*WORK ORDER*
The answer must consist only of the lines from the line with "ТВ (558, 27)" to the line with "Пользовательского соглашения (86, 2556)", both included, exactly as they stand below.

*MATERIAL SUPPLIED*
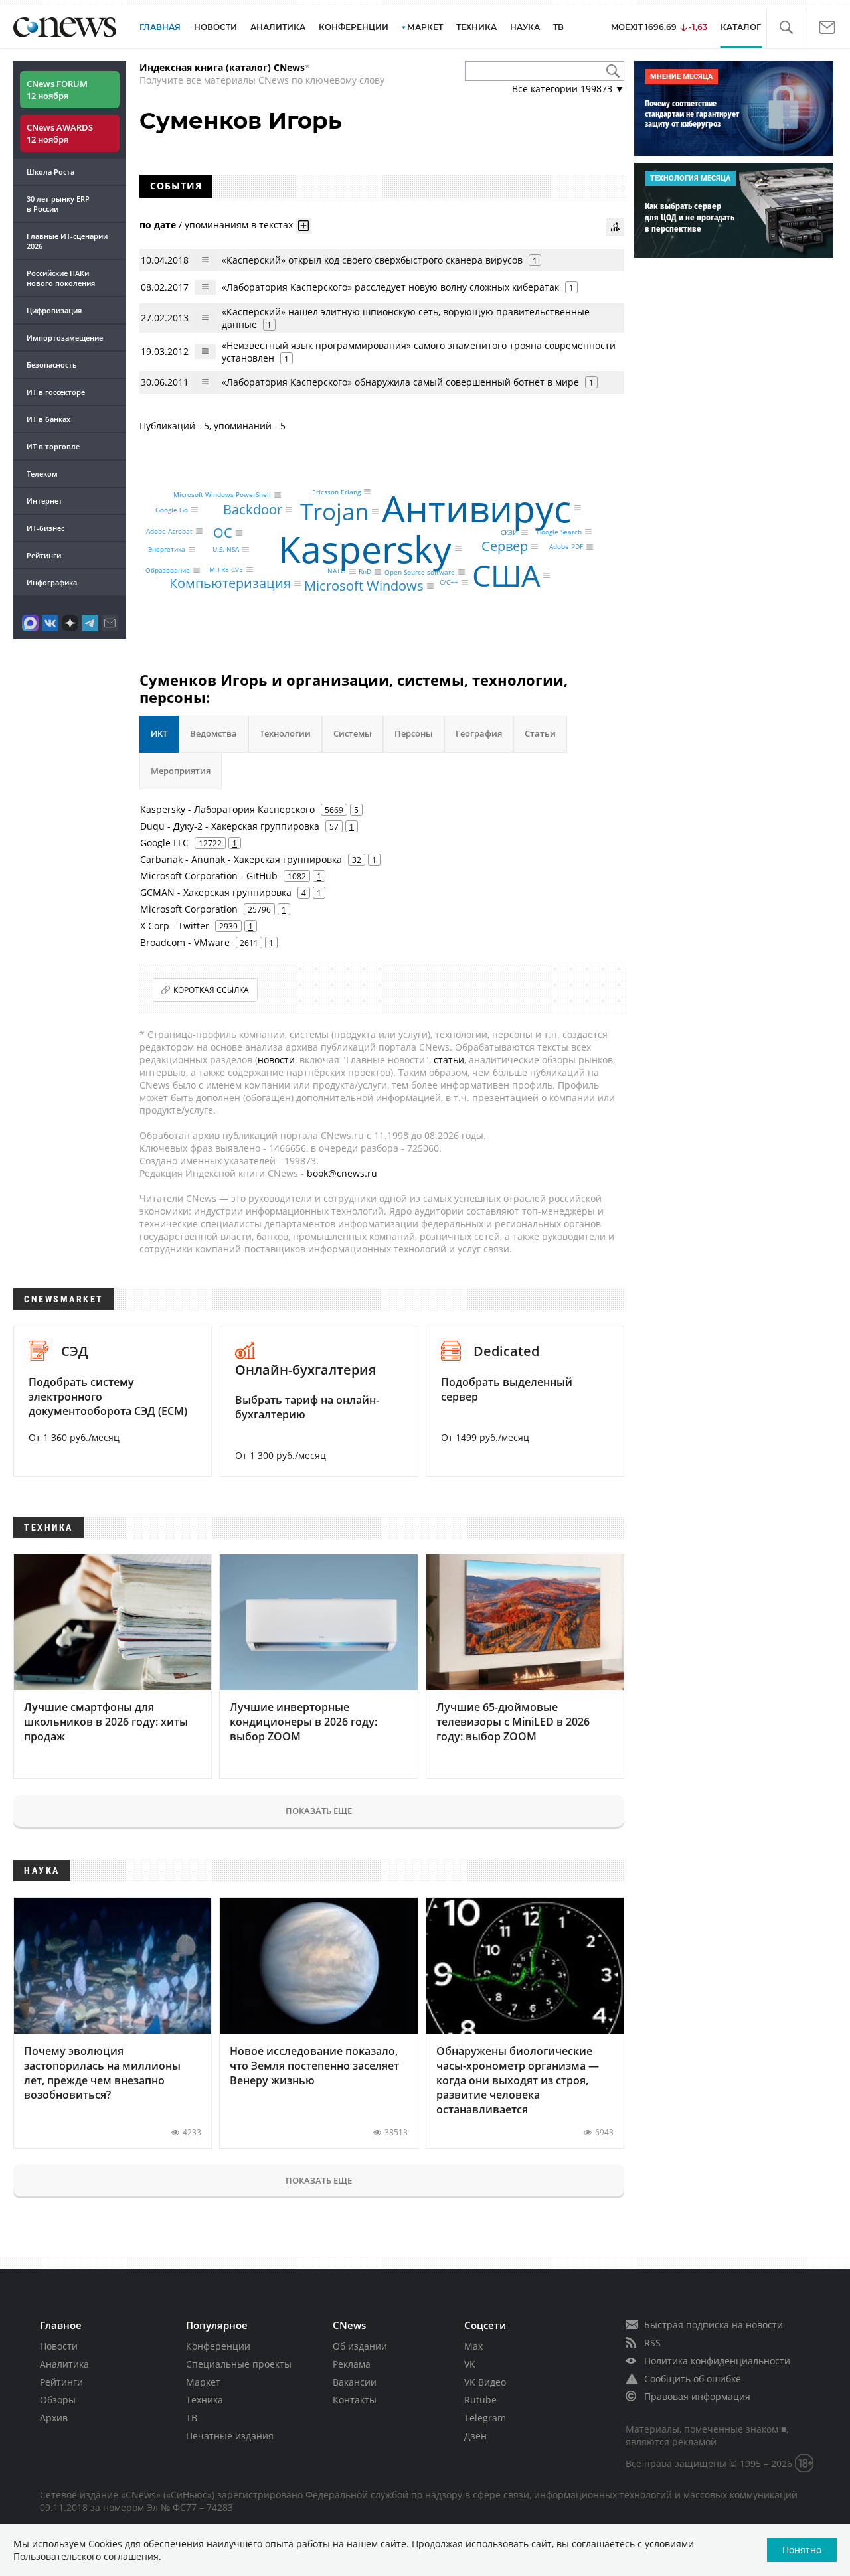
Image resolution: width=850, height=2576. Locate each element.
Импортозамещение (65, 337)
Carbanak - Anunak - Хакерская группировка (241, 859)
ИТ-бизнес (45, 528)
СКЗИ (509, 532)
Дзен (475, 2435)
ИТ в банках (48, 419)
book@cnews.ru (342, 1173)
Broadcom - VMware (185, 942)
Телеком (42, 474)
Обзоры (58, 2399)
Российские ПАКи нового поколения (61, 278)
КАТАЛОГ (741, 27)
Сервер (504, 546)
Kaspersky (365, 548)
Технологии (285, 733)
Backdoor (252, 509)
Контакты (355, 2399)
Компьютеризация (230, 583)
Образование (167, 570)
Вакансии (355, 2382)
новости (276, 1059)
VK (469, 2364)
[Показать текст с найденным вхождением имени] (303, 226)
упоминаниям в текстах (239, 224)
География (479, 733)
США (506, 576)
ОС (222, 533)
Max (473, 2346)
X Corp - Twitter (174, 925)
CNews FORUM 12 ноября (57, 90)
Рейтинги (44, 555)
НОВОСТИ (215, 27)
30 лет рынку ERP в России (58, 204)
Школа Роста (50, 172)
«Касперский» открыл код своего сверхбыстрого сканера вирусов (372, 260)
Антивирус (476, 507)
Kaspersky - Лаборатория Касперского (227, 809)
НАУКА (525, 27)
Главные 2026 (67, 241)
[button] (786, 27)
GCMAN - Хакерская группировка (216, 892)
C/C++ (449, 582)
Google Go (171, 509)
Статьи (540, 733)
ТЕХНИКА (476, 27)
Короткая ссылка (211, 990)
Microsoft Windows (364, 586)
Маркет (203, 2382)
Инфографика (52, 582)
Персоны (413, 733)
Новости (59, 2346)
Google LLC (164, 842)
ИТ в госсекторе (56, 392)
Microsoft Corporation (189, 909)
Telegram (485, 2417)
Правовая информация (697, 2396)
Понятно (801, 2549)
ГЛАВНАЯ (160, 27)
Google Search (559, 531)
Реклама (352, 2364)
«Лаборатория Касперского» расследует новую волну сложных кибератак (390, 287)
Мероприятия (181, 771)
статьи (449, 1059)
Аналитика (277, 27)
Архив (54, 2417)
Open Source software (419, 572)
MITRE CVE (226, 569)
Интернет (44, 501)
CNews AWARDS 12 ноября (60, 133)
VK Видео (485, 2382)
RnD (365, 572)
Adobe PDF (566, 547)
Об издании (360, 2346)
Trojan (334, 511)
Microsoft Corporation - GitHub (209, 876)
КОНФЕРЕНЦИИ (353, 27)
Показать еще (319, 1811)
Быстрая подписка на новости (713, 2324)
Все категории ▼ (568, 88)
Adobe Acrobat (169, 531)
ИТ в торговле (53, 446)
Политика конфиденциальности (717, 2360)
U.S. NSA (225, 549)
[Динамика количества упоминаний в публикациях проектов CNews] (615, 227)
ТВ (558, 27)
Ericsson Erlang (336, 491)
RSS (652, 2342)
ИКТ (159, 733)
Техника (204, 2399)
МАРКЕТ (425, 27)
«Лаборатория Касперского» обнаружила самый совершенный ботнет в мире (402, 382)
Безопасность (52, 365)
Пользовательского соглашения (86, 2556)
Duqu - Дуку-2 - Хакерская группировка (229, 826)
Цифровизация (54, 310)
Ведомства (213, 733)
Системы (352, 733)
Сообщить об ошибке (692, 2378)
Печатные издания (230, 2435)
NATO (336, 571)
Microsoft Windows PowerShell (222, 495)
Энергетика (166, 549)
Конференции (218, 2346)
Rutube (480, 2399)
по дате (157, 224)
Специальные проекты (239, 2364)
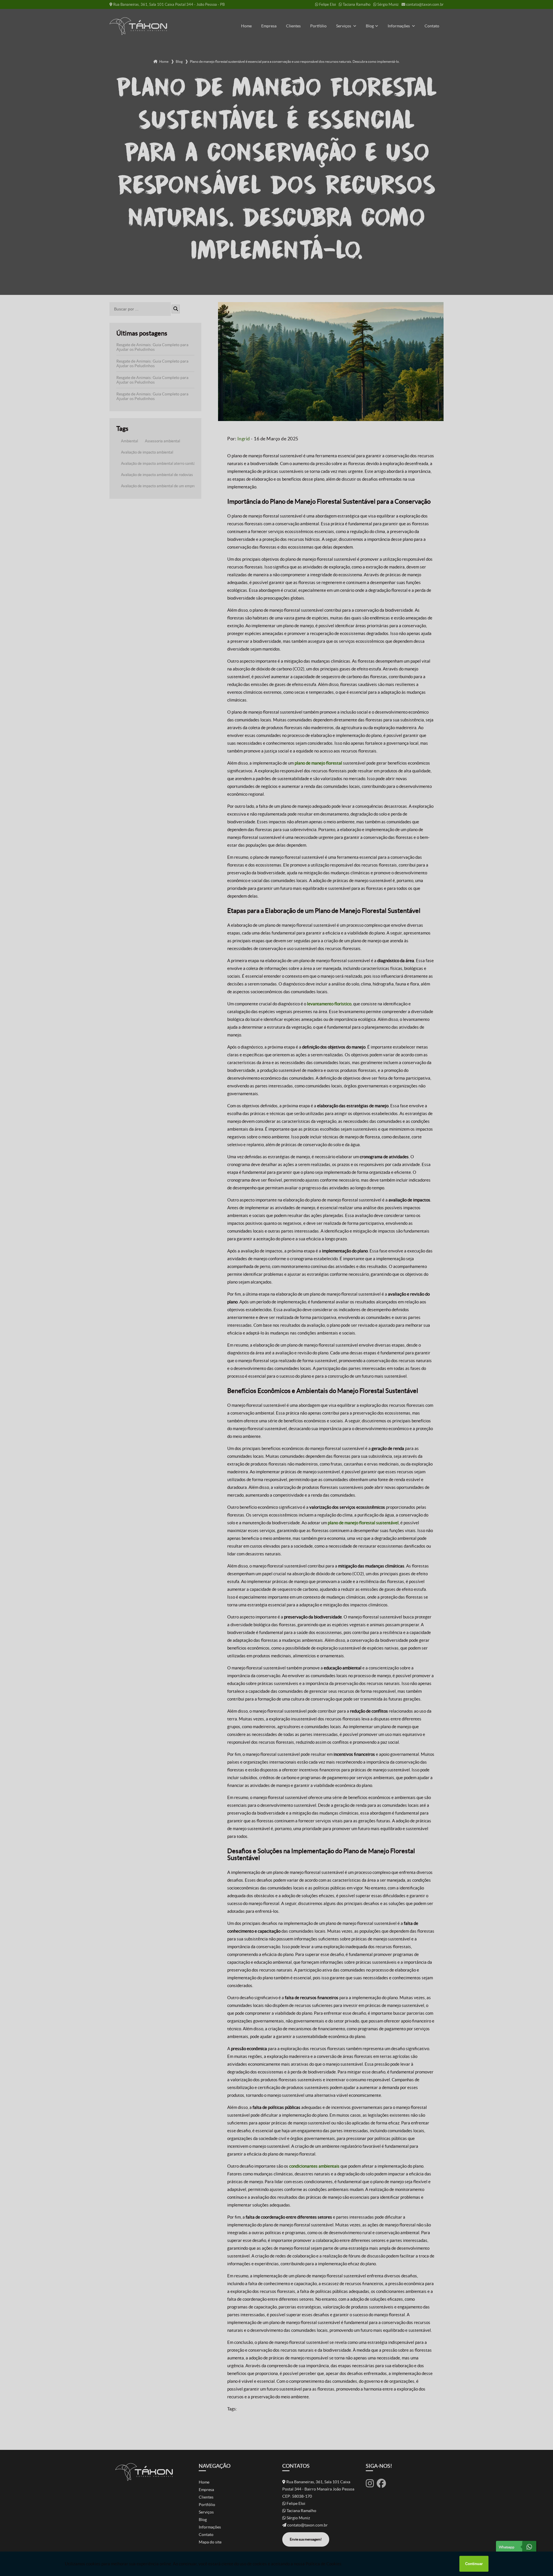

*ANSWER FOR THIS EXERCISE*
ТВ (558, 27)
Ericsson Erlang (336, 491)
RSS (652, 2342)
ИКТ (159, 733)
Техника (204, 2399)
МАРКЕТ (425, 27)
«Лаборатория Касперского» обнаружила самый совершенный ботнет в мире (402, 382)
Безопасность (52, 365)
Пользовательского соглашения (86, 2556)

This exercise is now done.